• [Work item]
Restate verbatim the span of lines below between the line with "Uncheck the City checkbox" and the line with "Screen dimensions: 599x433", including those two lines, and only that span.

• [Material supplied]
* * * * * * *

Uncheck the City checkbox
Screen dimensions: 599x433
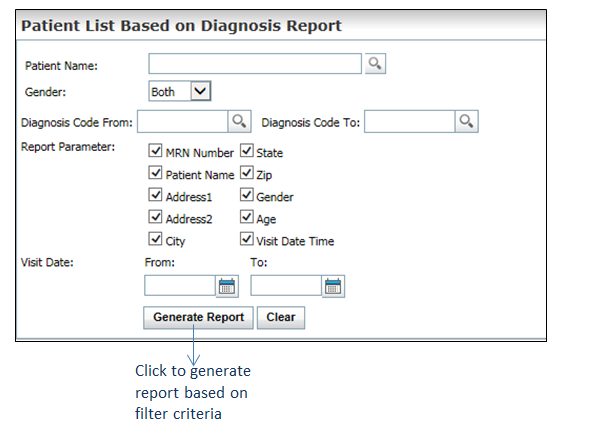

* * * * * * *

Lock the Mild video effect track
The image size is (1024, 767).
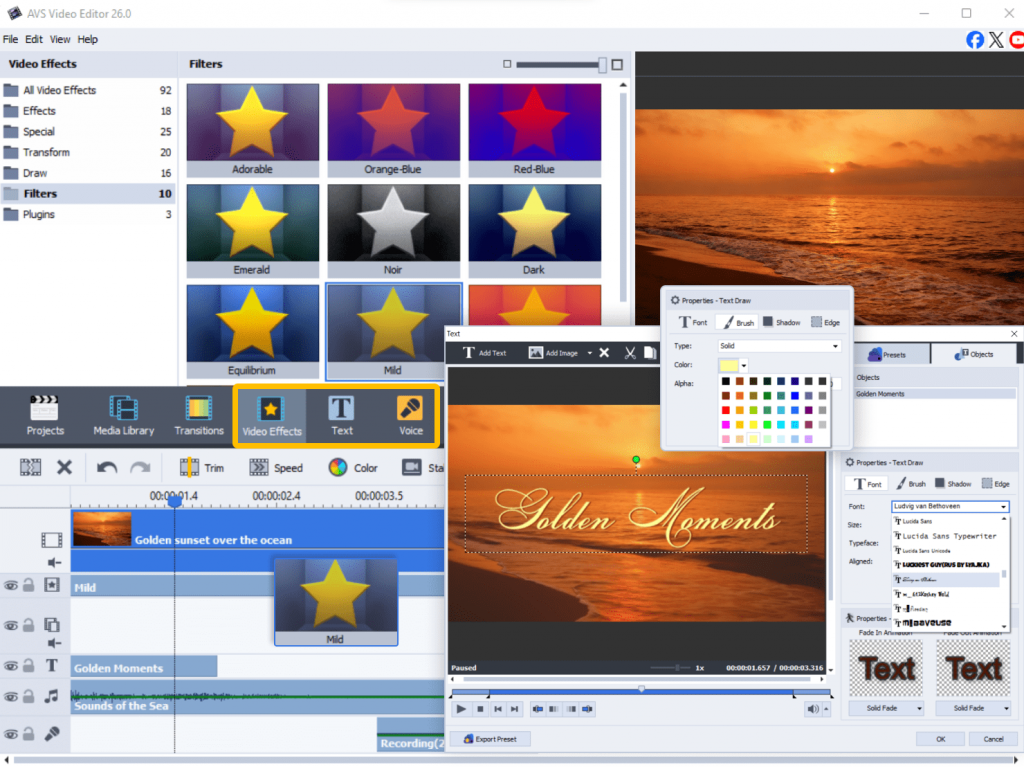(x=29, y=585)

* * * * * * *

• [Problem solution]
Uncheck the City checkbox
Screen dimensions: 599x433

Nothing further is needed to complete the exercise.